Youth, Health & Human Services
- Asian Services in Action, Inc. (ASIA) ($100,000) – The COVID-19 pandemic has exacerbated the Asian American/Pacific Islander (AAPI) community’s already tenuous access to quality culturally and linguistically appropriate information, health and social services. This funding will allow the organization to build capacity for its International Community Health Center (ICHC) with a twofold approach to telehealth: the implementation of a telehealth pilot program for 25 high-risk patients as well as in-clinic telehealth-like practices with reduced risk of COVID-19 transmission between patients, staff, and providers while also responding to patient preferences for in-person healthcare.

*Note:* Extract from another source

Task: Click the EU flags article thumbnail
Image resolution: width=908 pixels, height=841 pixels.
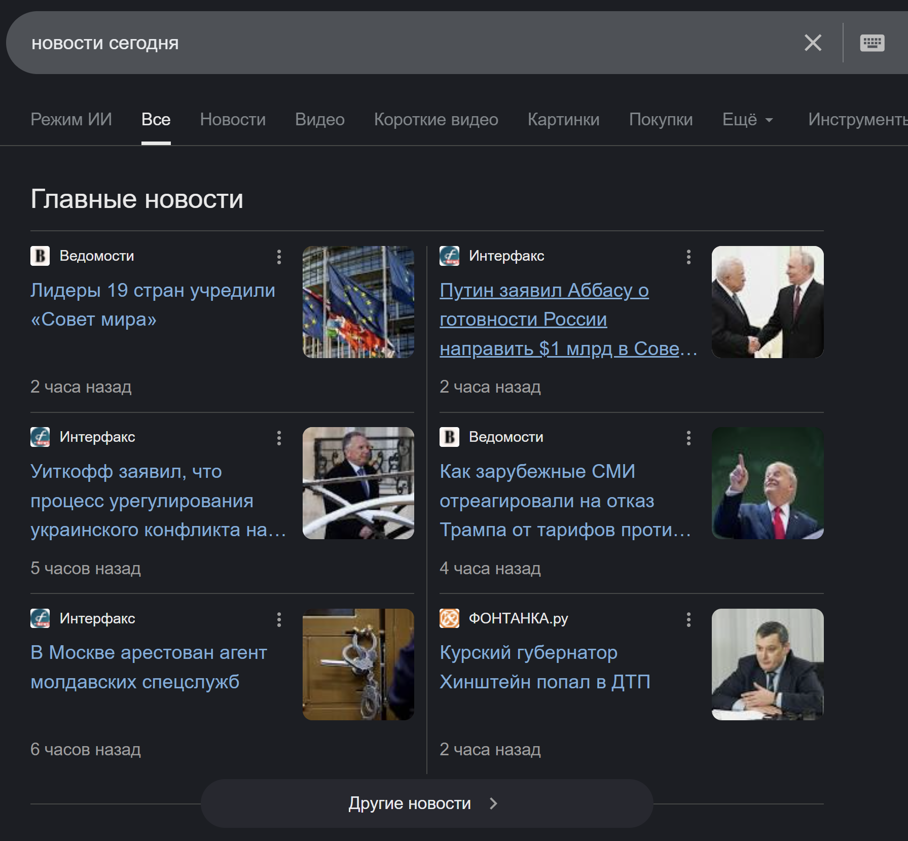Action: (x=358, y=302)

- B. Riley Sober House ($45,675) – Data from the National Survey on Drug Use and Health suggest that LGBTQ+ individuals are two times as likely to abuse drugs or alcohol than their heterosexual peers, with finding and maintaining employment among the biggest challenges to maintaining sobriety. This grant will allow the organization to introduce career readiness training by engaging a certified career development facilitator to lead a month-long career readiness program for LGBTQ+ individuals that includes, but is not limited to, interpersonal and problem-solving skills, basic computer literacy, and financial literacy.
- Cleveland Rape Crisis Center ($200,000) – According to the Rape, Abuse, and Incest National Network, an American is sexually assaulted every 73 seconds. More than 50% of sexual assault victims are individuals ages 12-34, and the majority of sexual assault victims are women, with one in six women experiencing an attempted or completed sexual assault in their lifetime. Recent research published in TheNew England Journal of Medicine has described sexual violence during COVID-19 as “a pandemic within a pandemic.” This grant will allow the organization to continue strengthening its presence in the Shaker Square and Clark-Fulton communities while building capacity for outreach and community engagement efforts.

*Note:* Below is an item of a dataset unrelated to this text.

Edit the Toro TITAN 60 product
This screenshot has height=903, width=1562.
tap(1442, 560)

- Enterprise Community Partners, Inc. ($175,000) – Homelessness and housing instability have profound negative impacts on health and well-being, as individuals experiencing homelessness are more likely to experience chronic disease and additional poor health outcomes. This grant will allow the organization to address homelessness and housing instability in partnership with key local entities, including the Lead Safe Cleveland Coalition, Cleveland’s network of community development corporations, and others.
- Lake County Free Clinic ($650,000) – After being displaced from its previous location, the Lake County Free Clinic will now be able to relocate to a permanent home. In addition to permitting the organization to streamline its operations, this funding will also support increased dental services while introducing new lines of services in women’s health and case management.
- Welcome House, Inc. ($195,000) – The Developmental Disabilities Provider Consortium (DDPC) of Cuyahoga County was formed in 1994 for providers of persons with intellectual and developmental disabilities (IDD). However, all IDD service providers in Cuyahoga County now face a staffing crisis, with the collective annual average staff turnover rate at approximately 45-60%. This grant will allow the DDPC to learn over the next two years if an Employer Resource Network driven by success coaches can work with staff on a personalized basis to lower staff turnover.